» TEXTE FOURNI

# # # # # # #

Route du rock: «On est incorruptibles»

François Floret, revient sur les 25 premières années du festival qu'il a créé à Saint-Malo.
(Photo Nicolas Joubard.)
publié le 14 août 2015 à 12h45

La Route du rock a 25 ans et c’est une belle route, pas rectiligne, parfois cabossé, mais avec un paysage à nul autre pareil. Alors que le festival malouin de rock indé débute ce vendredi et jusqu’à dimanche, on a passé à la question «pourquoi» son directeur, François Floret.

Pourquoi avoir créé un festival plutôt qu’un label, et pourquoi continuer contre vents à marées à vouloir le faire vivre ou survivre?

Quand on a commencé à Rennes à proposer de la musique dans les années 80, on était dans l’idée de faire des concerts, de verser dans le live. Le cheminement logique, c’était donc de pousser les feux et de monter un festival, qui n’est rien d’autre qu’un regroupement de concerts. A l’époque, il n’y avait pas tous les problèmes qu’ont les labels, on aurait pu s’y coller, on aurait pu apprendre, évidemment, mais cela m’excitait beaucoup moins que l’idée d’un festival, qui est une mise en péril, en abîme, une alchimie à nul autre pareil. On continue le festival, car on a cette passion qui nous anime; on se persuade qu’on n’est pas submergé par les difficultés; on retient plus les moments magiques que les galères, les difficultés. Il y a toujours un truc supplémentaire dans la colonne des plus que dans celle des moins, car il y a l’adhésion d’un public qui nous soutient mordicus, et ça, ça booste, ça enivre, ça porte. Alors qu’on marche sur le fil du rasoir, en équilibriste: c’est aujourd’hui plus compliqué avec les baisses d’aides des collectivités (en raison de la chute des dotations de l’Etat), le durcissement des contraintes administratives et l’inflation des cachets. Même si cette dernière dose n’est pas nouvelle, on tente de l’intégrer, de la digérer. Et de surmonter ces vagues contraires.

Pourquoi votre tête d’affiche, Björk, vous a-t-elle plantés et pourquoi allez-vous malgré tout vous en sortir? Grâce à la culture de la gamelle et de la résilience?

# # # # # # #

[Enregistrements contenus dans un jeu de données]
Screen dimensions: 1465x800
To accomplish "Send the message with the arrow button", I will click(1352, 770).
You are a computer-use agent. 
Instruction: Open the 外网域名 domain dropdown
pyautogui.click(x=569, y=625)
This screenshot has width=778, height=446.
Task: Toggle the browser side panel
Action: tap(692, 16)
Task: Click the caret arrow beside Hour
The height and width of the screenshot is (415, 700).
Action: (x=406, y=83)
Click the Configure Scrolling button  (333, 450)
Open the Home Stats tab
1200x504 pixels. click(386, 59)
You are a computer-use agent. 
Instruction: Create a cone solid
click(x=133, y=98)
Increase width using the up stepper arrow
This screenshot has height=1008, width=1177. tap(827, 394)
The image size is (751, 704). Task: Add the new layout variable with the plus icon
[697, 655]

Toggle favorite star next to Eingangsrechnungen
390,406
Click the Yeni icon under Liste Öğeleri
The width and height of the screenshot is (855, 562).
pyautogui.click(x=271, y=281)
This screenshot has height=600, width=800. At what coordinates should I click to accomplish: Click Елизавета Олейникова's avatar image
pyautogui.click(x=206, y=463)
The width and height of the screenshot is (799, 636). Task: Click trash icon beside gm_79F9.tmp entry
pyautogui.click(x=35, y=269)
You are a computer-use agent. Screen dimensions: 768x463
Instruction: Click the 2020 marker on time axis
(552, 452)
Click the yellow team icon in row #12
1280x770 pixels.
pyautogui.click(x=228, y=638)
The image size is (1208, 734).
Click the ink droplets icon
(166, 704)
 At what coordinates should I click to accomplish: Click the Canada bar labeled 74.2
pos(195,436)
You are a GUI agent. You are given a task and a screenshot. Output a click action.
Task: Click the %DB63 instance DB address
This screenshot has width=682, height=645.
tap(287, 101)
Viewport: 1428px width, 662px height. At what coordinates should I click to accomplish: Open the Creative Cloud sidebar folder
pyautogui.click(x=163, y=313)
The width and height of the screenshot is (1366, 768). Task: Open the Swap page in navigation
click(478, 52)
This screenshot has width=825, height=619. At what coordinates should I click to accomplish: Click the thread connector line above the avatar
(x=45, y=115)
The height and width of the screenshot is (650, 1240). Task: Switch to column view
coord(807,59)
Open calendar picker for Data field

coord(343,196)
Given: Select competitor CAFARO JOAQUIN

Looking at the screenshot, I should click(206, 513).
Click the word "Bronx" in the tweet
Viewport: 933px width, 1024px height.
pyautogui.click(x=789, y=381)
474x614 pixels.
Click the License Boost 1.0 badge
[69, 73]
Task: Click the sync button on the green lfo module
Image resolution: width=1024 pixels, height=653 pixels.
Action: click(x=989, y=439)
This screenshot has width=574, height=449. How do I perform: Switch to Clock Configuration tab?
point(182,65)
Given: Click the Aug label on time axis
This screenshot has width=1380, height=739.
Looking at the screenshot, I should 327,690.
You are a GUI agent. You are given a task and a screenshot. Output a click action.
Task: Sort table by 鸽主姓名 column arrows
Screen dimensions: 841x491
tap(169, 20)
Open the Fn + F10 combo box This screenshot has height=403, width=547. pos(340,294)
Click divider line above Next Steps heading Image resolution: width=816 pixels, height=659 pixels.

# # # # # # #

» PROBLÈMES À RÉSOUDRE
(1) Pouvez-vous recopier mot pour mot le passage de l'entretien sur la Route du rock qui commence aux mots «publié le 14» et s'arrête après les mots «directeur, François Floret.» ?
(2) Comment se poursuit l'entretien sur la Route du rock après sa dernière phrase ? Rédigez-en la suite.
Ces lignes ne vous serviront à rien.

» RÉPONSES DANS L'ORDRE
(1)
publié le 14 août 2015 à 12h45

La Route du rock a 25 ans et c’est une belle route, pas rectiligne, parfois cabossé, mais avec un paysage à nul autre pareil. Alors que le festival malouin de rock indé débute ce vendredi et jusqu’à dimanche, on a passé à la question «pourquoi» son directeur, François Floret.

(2)
Jusqu'à récemment, on n'avait aucune idée de la raison pour laquelle elle nous avait plantés, ça ressemblait à une formule toute faite: «Changement d'agenda.» Officiellement, ça veut rien dire et tout dire. On a creusé, on a phosphoré et on a eu l'explication étonnante selon laquelle la diva islandaise explique que c'est trop douloureux pour elle de jouer cet album en live, et qu'elle veut passer à autre chose. Il ne lui restait pourtant qu'une date à faire, la nôtre; d'autres à la rentrée, d'accord. Mais annuler un festival en octobre ou novembre, c'est autre chose que de planter un festival à dix jours de sa date clé. J'ai de l'amertume, je l'avoue, mais je n'ai pas le droit de la charger, c'est une artiste après tout, et je ne rentre pas dans son intimité. On avait bâti le festival autour de cela, une conférence rock autour d'elle, programmé Dancer in the dark, c'était féerique. Après ce coup de barre dans la gueule, on a eu le bol hallucinant de récupérer Foals, un petit miracle. On avait trois pistes: New Order, Tame Impala, Foals. Foals et Alias, son tourneur, ont dit OK tout de suite. On a juste accepté les conditions, même du jamais vu pour nous, avec un vol en jet privé. Ils ne font pas d'autres dates avant la rentrée: c'est un peu un privilège de les voir changer de routing pour nous: ils adorent le festival; ils étaient déjà venus en 2008. Ce sont des artistes qui, comme The National, regardent encore où ils jouent… Et pas uniquement ce qu'il y a comme pognon sur la table.

Pourquoi des groupes comme Arcade Fire ne passeront jamais à la Route du rock et Radiohead ne passeront plus à la Route du Rock?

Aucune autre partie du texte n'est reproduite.